Living organisms employ a variety of DNA damage responses to prevent permanent genomic damage. Divergent health problems, including cancer, neurodegenerative disorders, immune deficiencies, and infertility could arise from a failure of DNA damage response. DNA damage responses are indispensable in various tissues at different life stages, including during development. In evolutionally conserved DNA damage singling pathways, DNA lesions such as double-strand breaks recruit sensors and mediators that initiate DNA damage signaling, including MRN (Mre11/Rad50/Nbs1) complex and protein kinases such as ATM (Ataxia-Telangiectasia Mutated) and ATR (ATM and Rad3-related) to the damage sites. These kinases phosphorylate a second subset of protein kinases called effector kinases that include Chk1 and Chk2. The activated effector kinase targets and phosphorylates a wide range of downstream proteins that are directly involved in different cellular processes such as cell cycle control, DNA repair, transcription, regulation of cytoskeleton, and mitosis.  My laboratory studies how the effector kinase targets divergent substrates in the cell and how it impacts specific cellular processes.

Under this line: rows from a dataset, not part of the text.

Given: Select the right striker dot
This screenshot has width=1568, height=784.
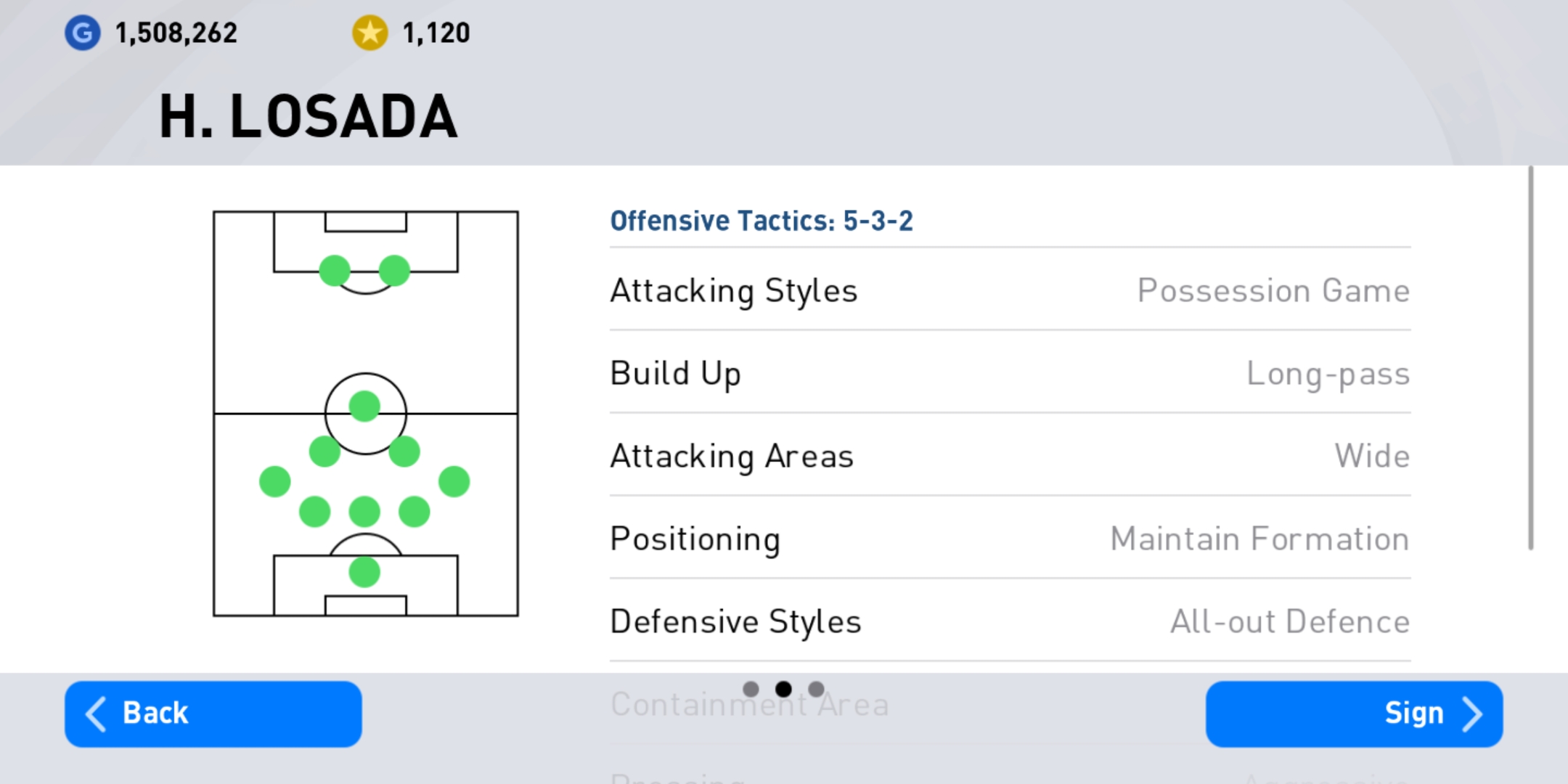Looking at the screenshot, I should tap(394, 271).
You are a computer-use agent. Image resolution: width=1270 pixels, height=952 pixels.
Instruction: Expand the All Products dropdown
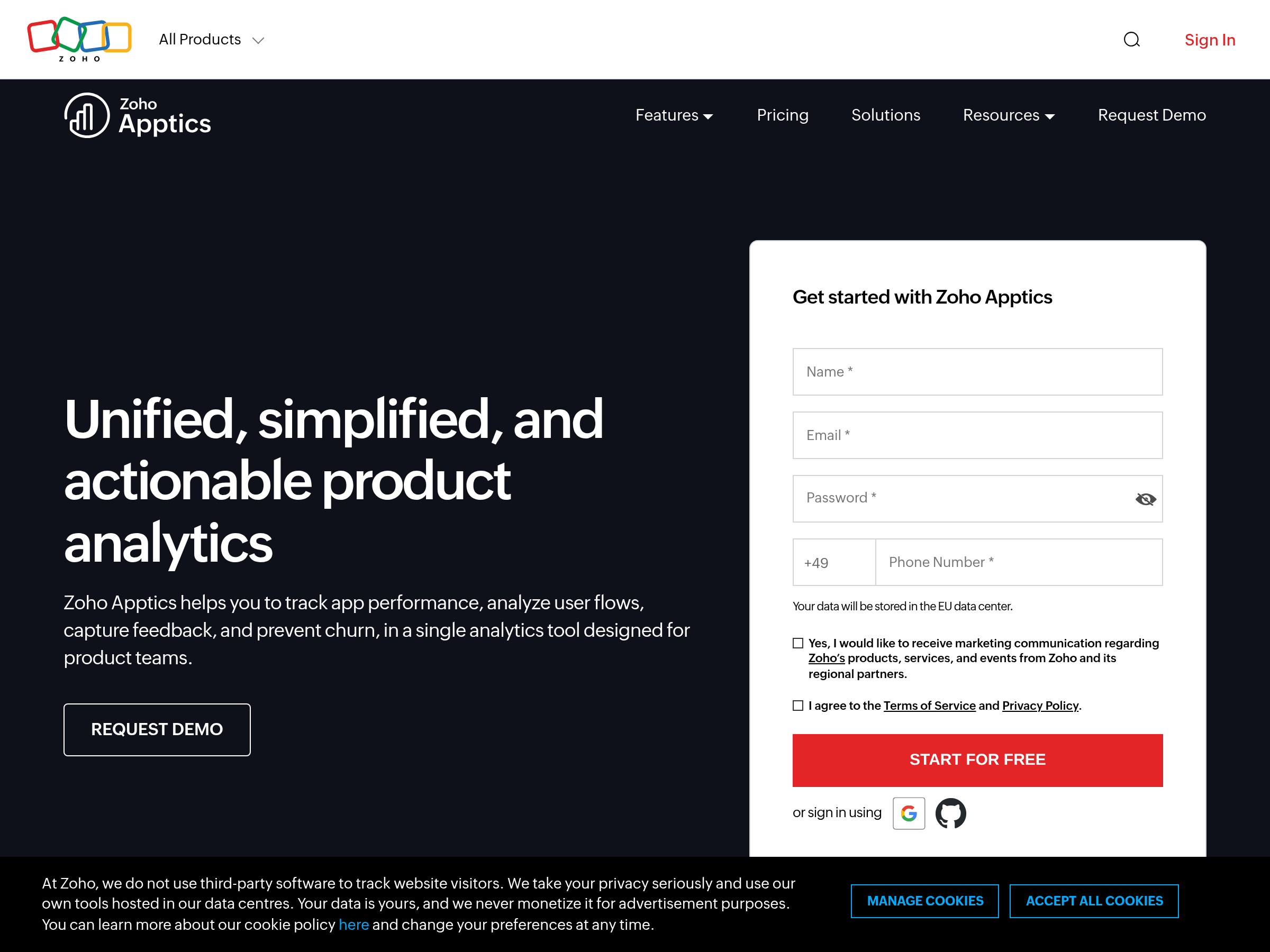[x=211, y=40]
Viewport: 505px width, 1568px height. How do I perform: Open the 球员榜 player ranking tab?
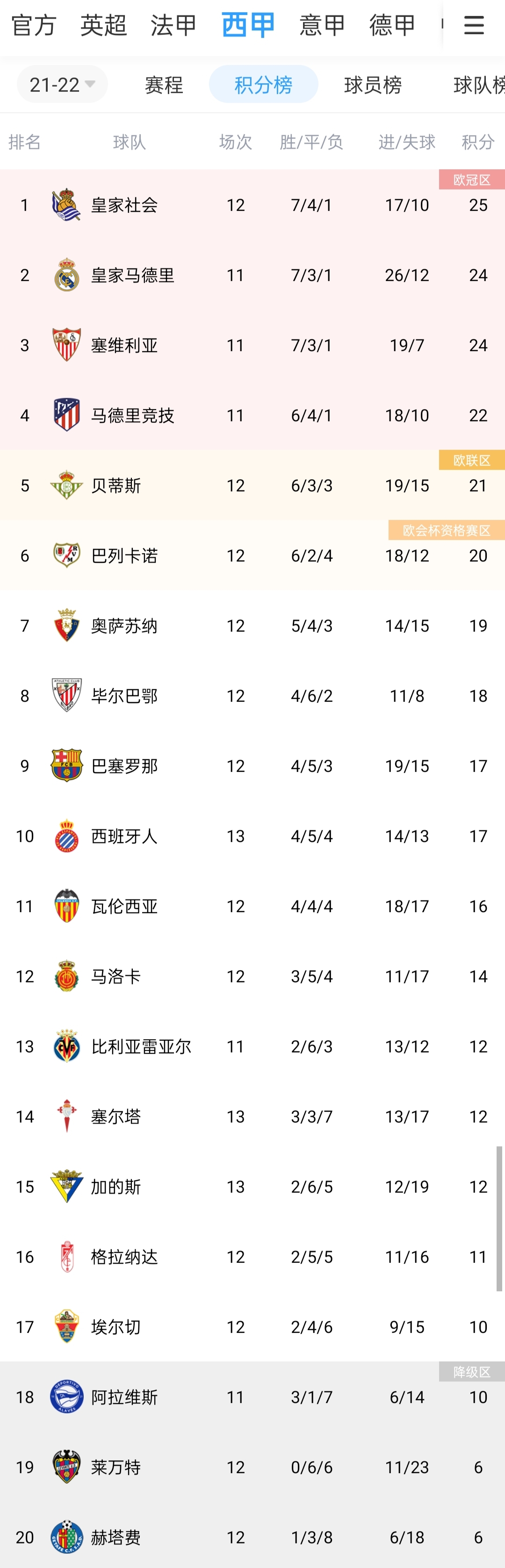tap(373, 84)
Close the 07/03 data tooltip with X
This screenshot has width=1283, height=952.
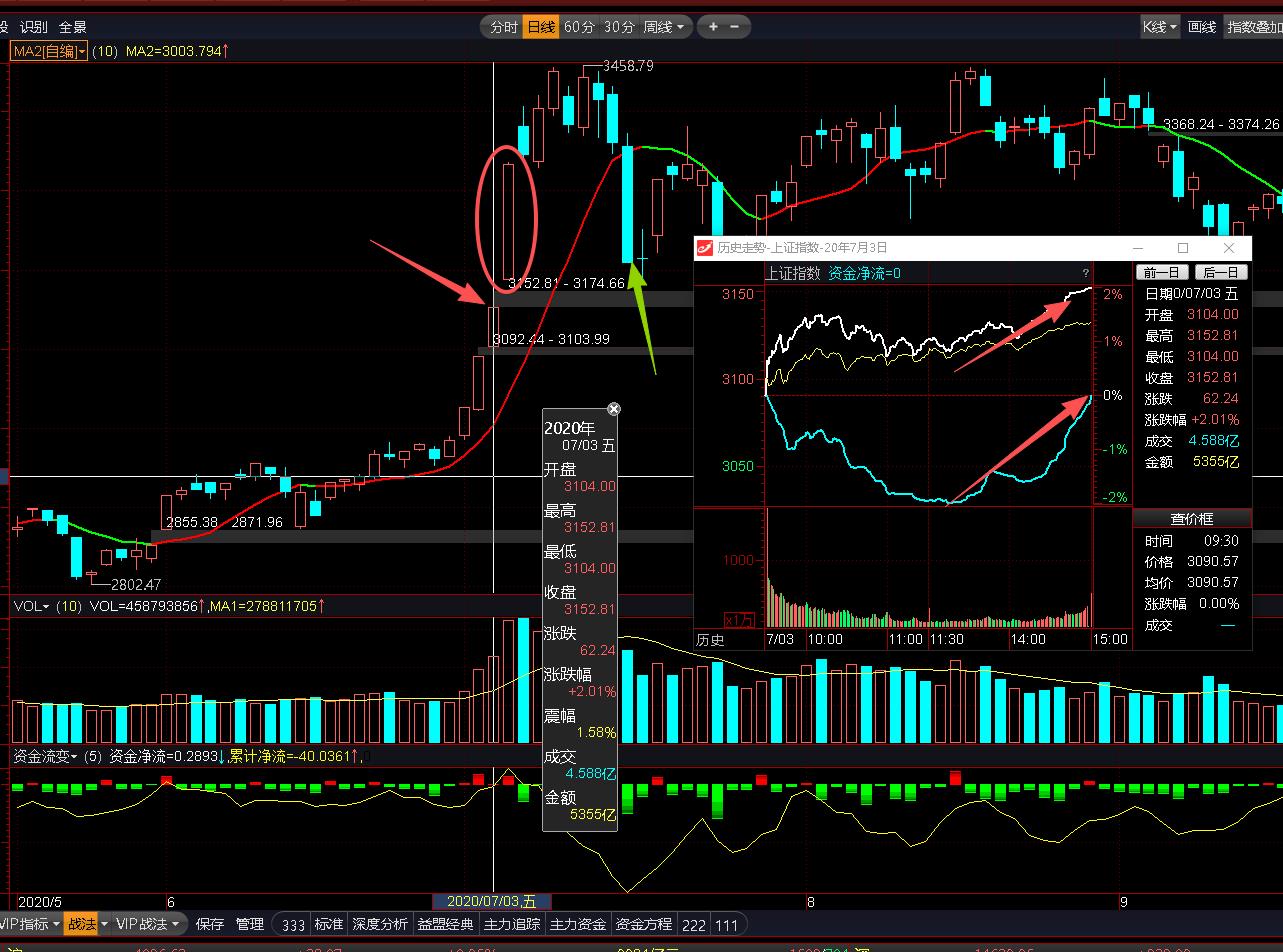pos(614,409)
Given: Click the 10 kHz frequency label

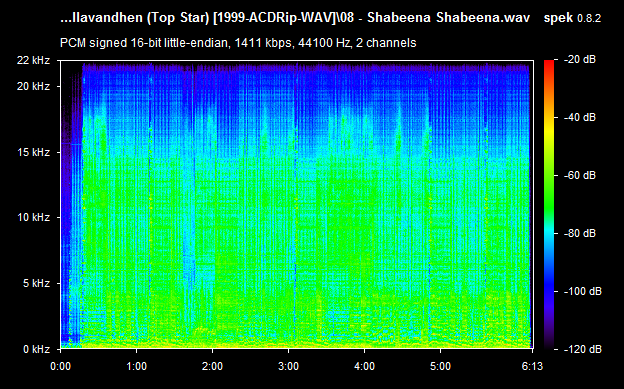Looking at the screenshot, I should (33, 217).
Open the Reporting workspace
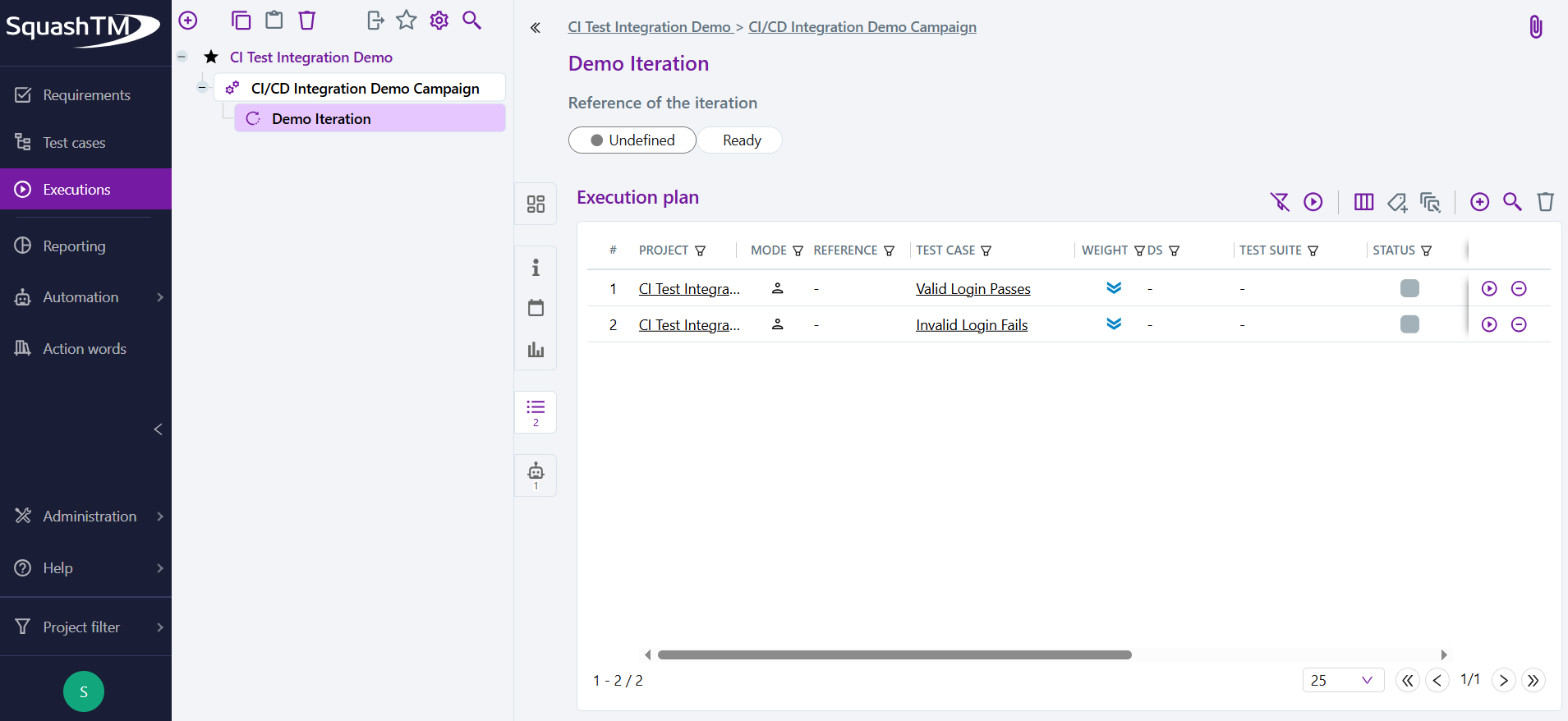Viewport: 1568px width, 721px height. (x=74, y=246)
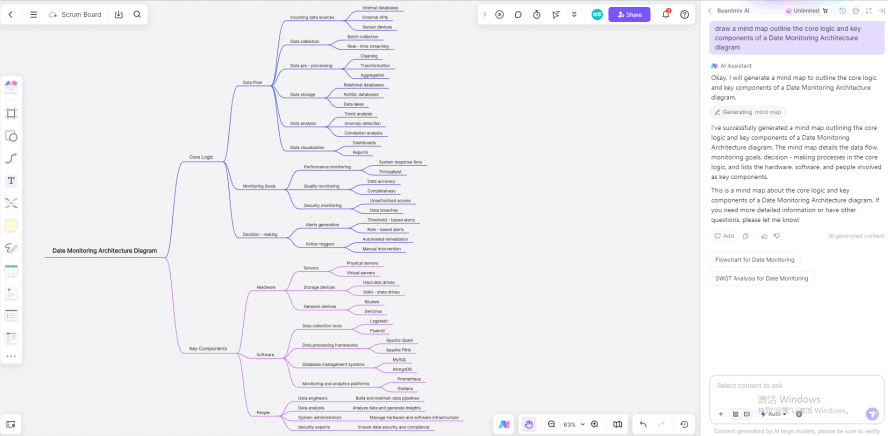Open the notifications bell

pos(665,14)
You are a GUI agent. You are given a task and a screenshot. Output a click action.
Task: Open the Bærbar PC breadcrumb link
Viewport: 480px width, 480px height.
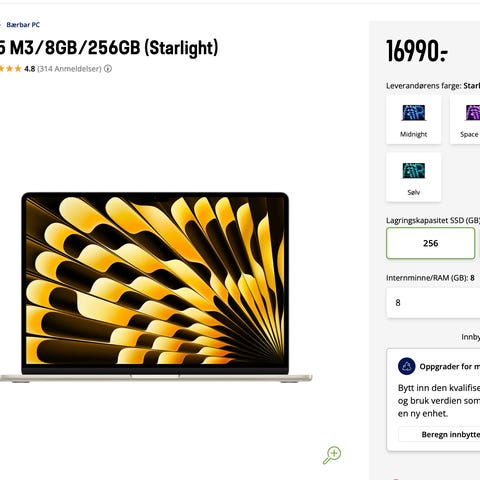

We currently focus on studying mechanisms of embryonic DNA damage responses. We use a Drosophila model system for our research, since this system allows us to utilize genetics, high quality in vivo imaging, and biochemical approaches to study DNA damage responses in the context of development. In early Drosophila embryos, DNA damage disrupts mitosis. It also inhibits normal nuclear positioning, cell-cycle remodeling, activation of zygotic transcription, and cellularization. A conserved tumor suppressor Chk2 is essential for these embryonic DNA damage responses. In somatic cells, Chk2 is known to affect cellular functions including cell cycle checkpoints, apoptosis, DNA repair, RNA processing, and transcription, after DNA damage. Taking full advantage of the Drosophila model system, we have uncovered remarkably dynamic behavior of Chk2 throughout the cell cycle in early embryos. Chk2 mobility and dynamic behavior appear to play important roles to efficiently target the kinase to its substrates throughout the cell. We investigate relationship between Chk2 localization/dynamics and its functions, by combining genetics, confocal imaging, and in vivo analyses of mutant protein functions. In addition, we aim to identify Chk2 binding partner(s) and/or target(s) at the cellular structures where Chk2 localizes, using proteomic approaches. We anticipate understanding molecular mechanisms of the embryonic DNA damage responses that link genome integrity to control of mitosis and developmental progression. Our study should provide us with a paradigm and tools to investigate whether similar DNA damage responses operate in mammals.

Selected publications

Takada S, Collins ER, Kurahashi K. The FHA domain determines Drosophila Chk2/Mnk localization to key mitotic structures and is essential for early embryonic DNA damage responses. Mol Biol Cell. 2015; 15;26(10):1811-28. PMID: 25808488; PMCID: PMC4436828. [PubMed]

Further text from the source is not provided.